A limitation of this study is that the participants were not asked to use the CGM masked. Thus, we did not have information about their glycemic variability before they started using the CGM real-time. However, given the early change in mean glucose as indicated by a comparison of eAG0 and mean glucose at the first cycle, it is unclear whether a period of wearing a masked CGM would have provided a sufficient benchmark; the act of wearing the device might have been enough to change behavior. Future research might quantify the placebo effect of simply wearing a CGM device by applying a health pattern approach to characterize the glucose patterns of people who wore a masked device for multiple cycles. Another limitation of this study, as noted previously (1,2), is that it did not collect information on the participants’ self-care behaviors before, during, and after use of the RT-CGM, so we cannot provide information about whether participants made changes based on their perceptions of the RT-CGM data and what those changes might have been.

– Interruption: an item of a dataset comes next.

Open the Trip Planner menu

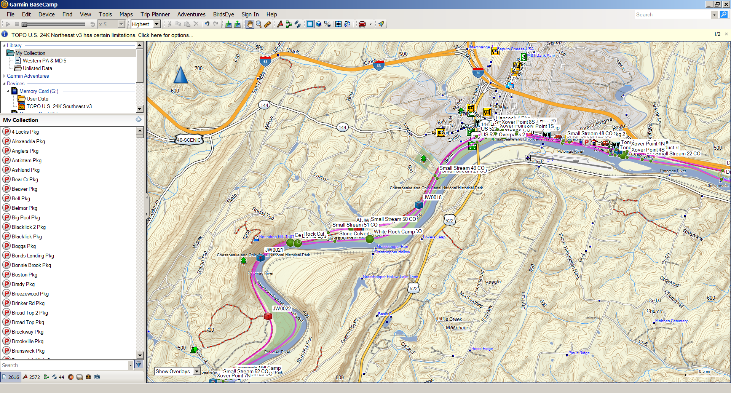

In summary, we found that patients with type 2 diabetes and not on prandial insulin respond in different ways to RT-CGM data, leading to the possibility that certain subgroups of patients may be targeted in order to most effectively use this technology.
Clinical trial reg. no. NCT00529815, clinicaltrials.gov.
The opinions expressed in this article reflect the personal views of the authors and not the official views of the United States Army or the Department of Defense.
This project was sponsored by an investigator-initiated grant from Dexcom, Inc. to R.A.V. No other potential conflicts of interest relevant to this article were reported.
S.J.F. performed the analyses and wrote the manuscript. S.J.S. and M.S.W. conducted the literature search and reviewed drafts of the manuscript. M.C. assisted with analyses. N.E. reviewed drafts of the manuscript. R.A.V. performed the analyses and reviewed drafts of the manuscript. S.J.F. is the guarantor of this work and, as such, had full access to all the data in the study and takes responsibility for the integrity of the data and the accuracy of the data analysis.